Sometimes when an author writes a book, there are sections of the story that end up on the cutting room floor. They are back-story, or too much information, or slow the pace of the story. But also sometimes they are very interesting snippets about one or more of the characters.
In "Dogged Pursuit", one of my werewolf books, the elderly couple is absolutely convinced Dwyer is their long departed black dog, Shaggy. Why would they think that? I can't tell you what happens to them, that would spoil the story. But to write the book I needed to know the connection. It never ended up in the actual story, but they loved Shaggy and this is why...
It was a bitterly cold winter’s night and Cora Ainsley was rocking newborn Sally to sleep by the fire when Fred heard a noise at the door.
He hurried over and switched on the porch light but couldn’t see anything.

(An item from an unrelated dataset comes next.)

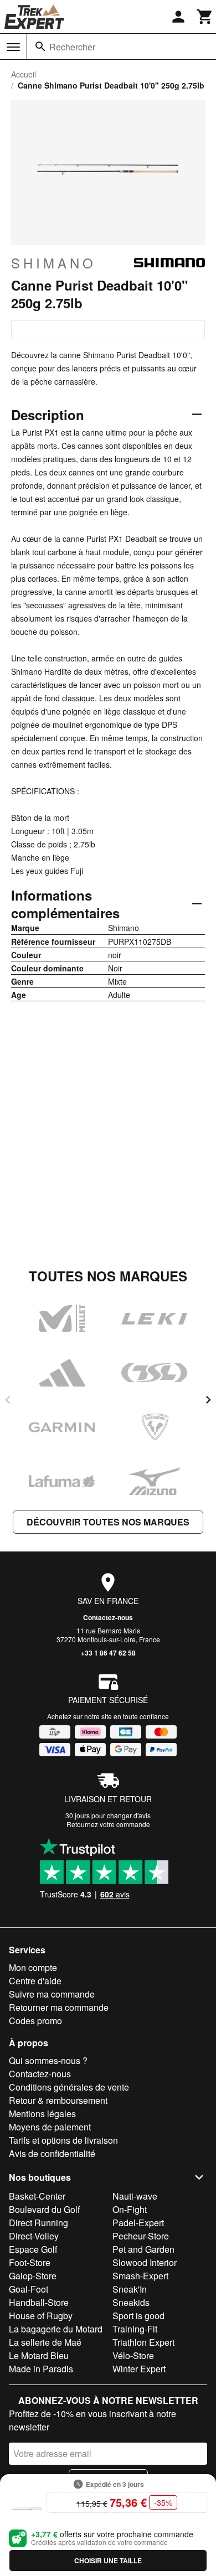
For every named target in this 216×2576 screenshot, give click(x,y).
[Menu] (13, 47)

“Who is it, dear?” asked Cora.
“No one there. Must be the wind.”
But he heard it again. A soft whining. He opened the door and looked out. No one. And not really much wind either, although it was damn cold out there.
Something damp touched his slippered foot. Fred looked down and saw a tiny bedraggled ball of black fluff standing on four very wobbly little legs.

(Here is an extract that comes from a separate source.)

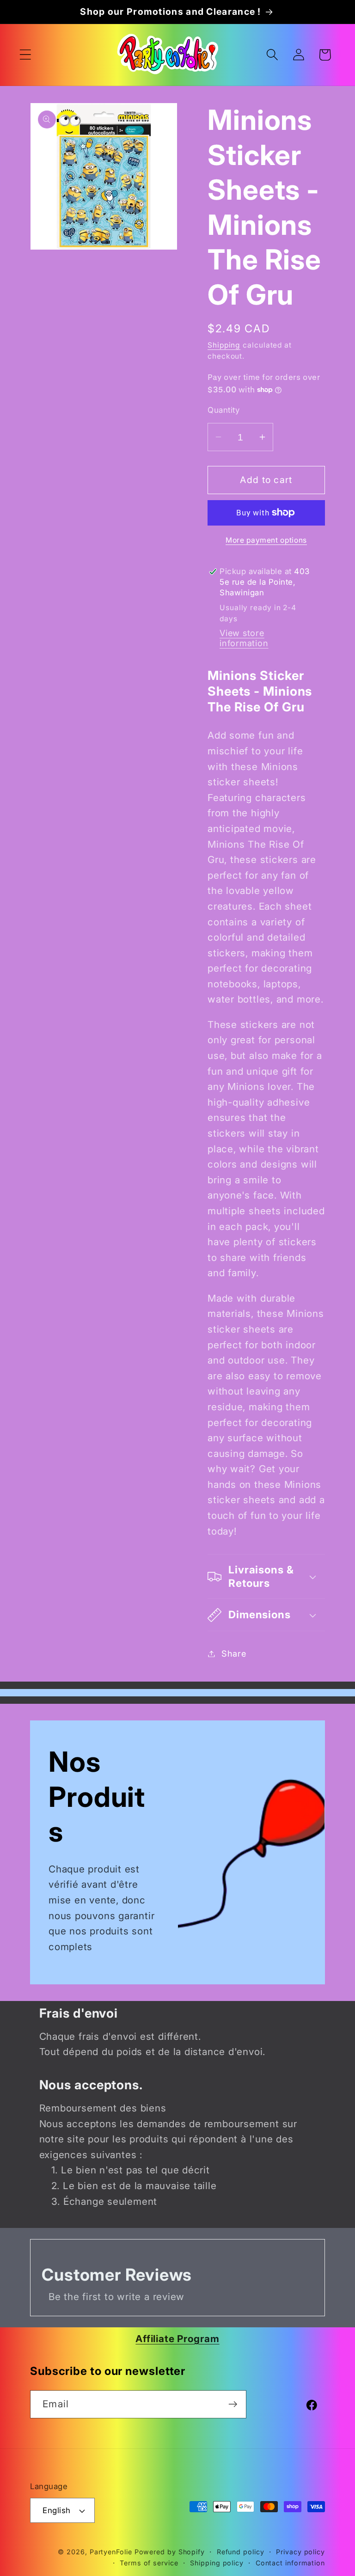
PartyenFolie (111, 2552)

“Oh my goodness! Who are you and where did you come from?” he asked picking the tiny puppy up and quickly shutting the door behind them both.
Fred hurried back to the fire and gently put the pup on the rug in front of it while he went to get a towel to dry it off. “Although a handkerchief would likely be big enough to do the job,” he laughed to Cora.

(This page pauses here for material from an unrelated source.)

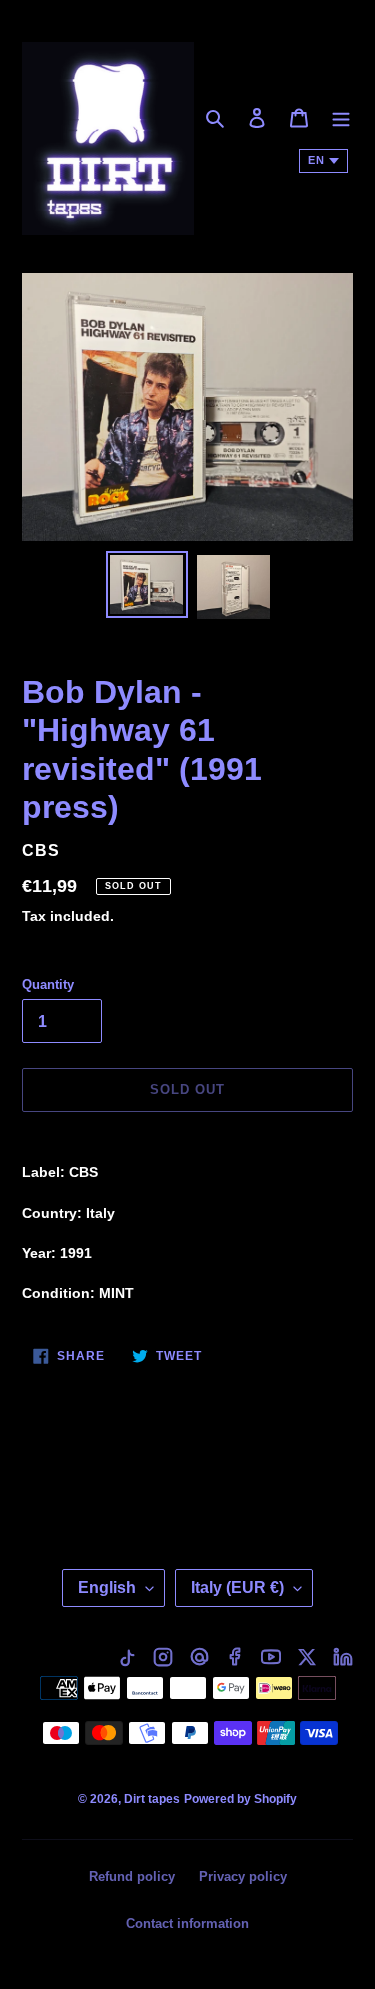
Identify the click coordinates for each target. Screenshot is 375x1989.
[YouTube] (271, 1657)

Dark liquid eyes shone lovingly at the man as he rubbed the tiny fur ball dry, and a rough red tongue licked his hand in gratitude.
“Likely someone will come looking for him tomorrow,” warned Cora as the pup snuggled to sleep on Fred’s lap.
But no one came looking for him, and when the Ainsleys asked around the neighborhood, no one reported a lost pup either, so he stayed.
His coat remained a solid black color but shaggy as if it needed a trim, so Shaggy became his name. And he and baby Sally were inseparable, although he grew much faster than she did.
“I swear that dog is smarter than the average person,” Cora and Fred would say to each other at least once a week.
About eighteen months later, Shaggy and the toddler Sally were playing in the backyard as Cora was hanging out the laundry.
Suddenly there was frenzied barking, and sounds of splashing. Cora dropped the clothes in her arms and turned and began to run to the lake. But Shaggy was there long before her, the baby’s diaper gripped between his teeth as he dragged Sally from the water.
By the time Cora arrived, red-faced and puffing with exertion and panic, both dog and baby were sitting happily on the ground, huge grins on their faces.
“I swim. I swim” laughed Sally. Shaggy’s big red tongue lolled out of the side of his mouth as he grinned at Cora.
“Shaggy, Shaggy, how can I ever thank you? The baby would have drowned before I’d gotten there. If it wasn’t for you…” her breath hitched.
Shaggy just grinned, his dark liquid eyes showing he would always be there for the family he’d chosen as his.